Instructions for the task
Exactly the lines from the one that contains "Task: Toggle the 回显 echo checkbox" through the end of the material below are to be output, the first and last included.
[Data to process Boundary: Start]
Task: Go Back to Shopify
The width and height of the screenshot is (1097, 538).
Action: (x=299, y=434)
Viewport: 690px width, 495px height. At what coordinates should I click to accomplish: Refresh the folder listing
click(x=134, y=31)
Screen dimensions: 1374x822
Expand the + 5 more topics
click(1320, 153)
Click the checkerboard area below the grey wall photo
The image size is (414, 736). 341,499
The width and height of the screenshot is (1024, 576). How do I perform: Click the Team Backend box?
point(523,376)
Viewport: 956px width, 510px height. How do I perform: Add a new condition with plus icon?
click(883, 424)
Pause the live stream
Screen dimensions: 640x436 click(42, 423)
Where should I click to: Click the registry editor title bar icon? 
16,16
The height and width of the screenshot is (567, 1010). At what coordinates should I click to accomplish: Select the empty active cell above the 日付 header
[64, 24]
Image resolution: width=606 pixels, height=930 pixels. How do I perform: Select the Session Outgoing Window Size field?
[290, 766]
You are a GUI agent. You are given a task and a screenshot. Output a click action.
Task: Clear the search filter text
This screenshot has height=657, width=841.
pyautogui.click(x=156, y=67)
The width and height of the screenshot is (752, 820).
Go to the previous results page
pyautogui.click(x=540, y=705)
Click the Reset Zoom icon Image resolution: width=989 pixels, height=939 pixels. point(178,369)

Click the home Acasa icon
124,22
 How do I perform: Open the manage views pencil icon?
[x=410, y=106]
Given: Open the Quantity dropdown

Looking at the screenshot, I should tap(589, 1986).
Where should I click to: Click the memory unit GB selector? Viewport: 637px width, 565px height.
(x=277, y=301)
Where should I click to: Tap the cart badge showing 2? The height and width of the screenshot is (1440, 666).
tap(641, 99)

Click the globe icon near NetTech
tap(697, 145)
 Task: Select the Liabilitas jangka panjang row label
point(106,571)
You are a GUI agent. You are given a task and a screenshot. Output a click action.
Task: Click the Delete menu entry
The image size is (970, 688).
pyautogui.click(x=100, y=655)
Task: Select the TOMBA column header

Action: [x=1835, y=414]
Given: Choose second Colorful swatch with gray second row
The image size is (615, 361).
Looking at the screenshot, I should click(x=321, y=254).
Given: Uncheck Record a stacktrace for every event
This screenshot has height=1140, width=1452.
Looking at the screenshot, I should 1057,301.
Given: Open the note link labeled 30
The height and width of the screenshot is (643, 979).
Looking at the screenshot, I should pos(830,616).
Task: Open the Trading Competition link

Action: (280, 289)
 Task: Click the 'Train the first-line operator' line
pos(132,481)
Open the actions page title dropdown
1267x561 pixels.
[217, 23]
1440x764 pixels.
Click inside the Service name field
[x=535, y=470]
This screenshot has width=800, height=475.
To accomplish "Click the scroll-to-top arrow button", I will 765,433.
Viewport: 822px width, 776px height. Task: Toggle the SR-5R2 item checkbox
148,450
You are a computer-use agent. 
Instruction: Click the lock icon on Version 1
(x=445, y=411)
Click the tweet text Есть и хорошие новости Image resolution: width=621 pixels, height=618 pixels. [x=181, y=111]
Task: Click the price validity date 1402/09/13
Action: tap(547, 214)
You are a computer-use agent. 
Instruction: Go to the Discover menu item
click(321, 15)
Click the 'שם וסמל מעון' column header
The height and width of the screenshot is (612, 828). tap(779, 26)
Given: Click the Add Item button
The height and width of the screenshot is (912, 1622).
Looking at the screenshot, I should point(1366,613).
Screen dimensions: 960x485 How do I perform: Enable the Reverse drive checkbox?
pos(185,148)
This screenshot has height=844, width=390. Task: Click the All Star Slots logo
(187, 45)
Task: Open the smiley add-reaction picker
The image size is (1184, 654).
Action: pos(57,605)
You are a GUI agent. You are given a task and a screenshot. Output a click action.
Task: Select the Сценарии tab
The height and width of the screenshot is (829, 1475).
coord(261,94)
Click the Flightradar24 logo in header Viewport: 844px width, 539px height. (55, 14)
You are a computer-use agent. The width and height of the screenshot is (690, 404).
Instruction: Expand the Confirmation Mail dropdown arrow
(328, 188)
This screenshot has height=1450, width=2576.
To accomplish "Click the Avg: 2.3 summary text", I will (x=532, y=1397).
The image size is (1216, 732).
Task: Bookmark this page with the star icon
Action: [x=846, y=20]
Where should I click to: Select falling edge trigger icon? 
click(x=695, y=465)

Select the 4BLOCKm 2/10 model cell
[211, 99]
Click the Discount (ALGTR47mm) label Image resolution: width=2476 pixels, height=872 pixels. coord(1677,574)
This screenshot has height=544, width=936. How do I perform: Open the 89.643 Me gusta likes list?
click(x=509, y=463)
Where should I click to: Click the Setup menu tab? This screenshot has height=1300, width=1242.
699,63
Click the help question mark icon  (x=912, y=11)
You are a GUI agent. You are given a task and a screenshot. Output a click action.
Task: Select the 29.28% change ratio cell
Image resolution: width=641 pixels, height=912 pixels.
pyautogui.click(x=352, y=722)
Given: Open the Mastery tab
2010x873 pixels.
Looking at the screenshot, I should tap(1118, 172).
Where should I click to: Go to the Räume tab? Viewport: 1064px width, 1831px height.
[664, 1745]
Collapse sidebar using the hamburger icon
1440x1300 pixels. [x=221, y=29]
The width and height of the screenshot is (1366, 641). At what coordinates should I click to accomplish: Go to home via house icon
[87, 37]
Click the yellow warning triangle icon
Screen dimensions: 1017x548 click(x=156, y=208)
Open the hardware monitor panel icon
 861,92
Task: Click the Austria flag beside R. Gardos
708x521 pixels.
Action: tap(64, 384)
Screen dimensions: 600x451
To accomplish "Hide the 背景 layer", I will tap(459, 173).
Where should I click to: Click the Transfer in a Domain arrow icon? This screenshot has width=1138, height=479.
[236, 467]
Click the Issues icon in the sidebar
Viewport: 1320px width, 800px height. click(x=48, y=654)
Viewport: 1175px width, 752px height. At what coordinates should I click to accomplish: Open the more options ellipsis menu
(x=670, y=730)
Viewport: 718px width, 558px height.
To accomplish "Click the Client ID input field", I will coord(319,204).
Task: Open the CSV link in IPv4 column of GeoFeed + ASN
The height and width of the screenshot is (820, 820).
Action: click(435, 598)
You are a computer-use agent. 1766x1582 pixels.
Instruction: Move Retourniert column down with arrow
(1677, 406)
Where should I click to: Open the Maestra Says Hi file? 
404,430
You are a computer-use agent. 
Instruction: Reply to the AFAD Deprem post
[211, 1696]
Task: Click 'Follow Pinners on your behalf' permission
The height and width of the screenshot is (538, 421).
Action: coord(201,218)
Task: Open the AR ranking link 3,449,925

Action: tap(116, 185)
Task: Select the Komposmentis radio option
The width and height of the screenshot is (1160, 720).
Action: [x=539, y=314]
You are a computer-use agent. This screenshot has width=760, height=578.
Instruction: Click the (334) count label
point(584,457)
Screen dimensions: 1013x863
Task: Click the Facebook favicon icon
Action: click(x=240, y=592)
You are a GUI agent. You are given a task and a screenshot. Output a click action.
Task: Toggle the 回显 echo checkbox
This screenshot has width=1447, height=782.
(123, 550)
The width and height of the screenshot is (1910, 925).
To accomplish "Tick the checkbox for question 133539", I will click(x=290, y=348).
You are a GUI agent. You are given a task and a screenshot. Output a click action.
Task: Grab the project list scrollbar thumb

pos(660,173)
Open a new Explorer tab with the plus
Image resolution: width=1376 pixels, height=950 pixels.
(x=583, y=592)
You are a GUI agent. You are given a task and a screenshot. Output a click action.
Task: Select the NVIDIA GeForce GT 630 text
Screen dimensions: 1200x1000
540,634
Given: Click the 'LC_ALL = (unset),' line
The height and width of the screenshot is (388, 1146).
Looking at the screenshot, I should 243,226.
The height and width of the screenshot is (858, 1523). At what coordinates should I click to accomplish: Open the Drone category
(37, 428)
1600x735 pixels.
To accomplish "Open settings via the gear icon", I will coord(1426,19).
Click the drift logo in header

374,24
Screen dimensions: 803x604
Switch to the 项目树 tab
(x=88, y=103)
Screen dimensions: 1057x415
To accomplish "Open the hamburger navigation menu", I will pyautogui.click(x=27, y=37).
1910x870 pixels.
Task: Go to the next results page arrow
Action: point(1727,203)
[Data to process Boundary: End]
Response for this exercise
Task: Toggle the 回显 echo checkbox
This screenshot has width=1447, height=782.
(123, 550)
The width and height of the screenshot is (1910, 925).
To accomplish "Tick the checkbox for question 133539", I will click(x=290, y=348).
You are a GUI agent. You are given a task and a screenshot. Output a click action.
Task: Grab the project list scrollbar thumb

pos(660,173)
Open a new Explorer tab with the plus
Image resolution: width=1376 pixels, height=950 pixels.
(x=583, y=592)
You are a GUI agent. You are given a task and a screenshot. Output a click action.
Task: Select the NVIDIA GeForce GT 630 text
Screen dimensions: 1200x1000
540,634
Given: Click the 'LC_ALL = (unset),' line
The height and width of the screenshot is (388, 1146).
Looking at the screenshot, I should 243,226.
The height and width of the screenshot is (858, 1523). At what coordinates should I click to accomplish: Open the Drone category
(37, 428)
1600x735 pixels.
To accomplish "Open settings via the gear icon", I will coord(1426,19).
Click the drift logo in header

374,24
Screen dimensions: 803x604
Switch to the 项目树 tab
(x=88, y=103)
Screen dimensions: 1057x415
To accomplish "Open the hamburger navigation menu", I will pyautogui.click(x=27, y=37).
1910x870 pixels.
Task: Go to the next results page arrow
Action: point(1727,203)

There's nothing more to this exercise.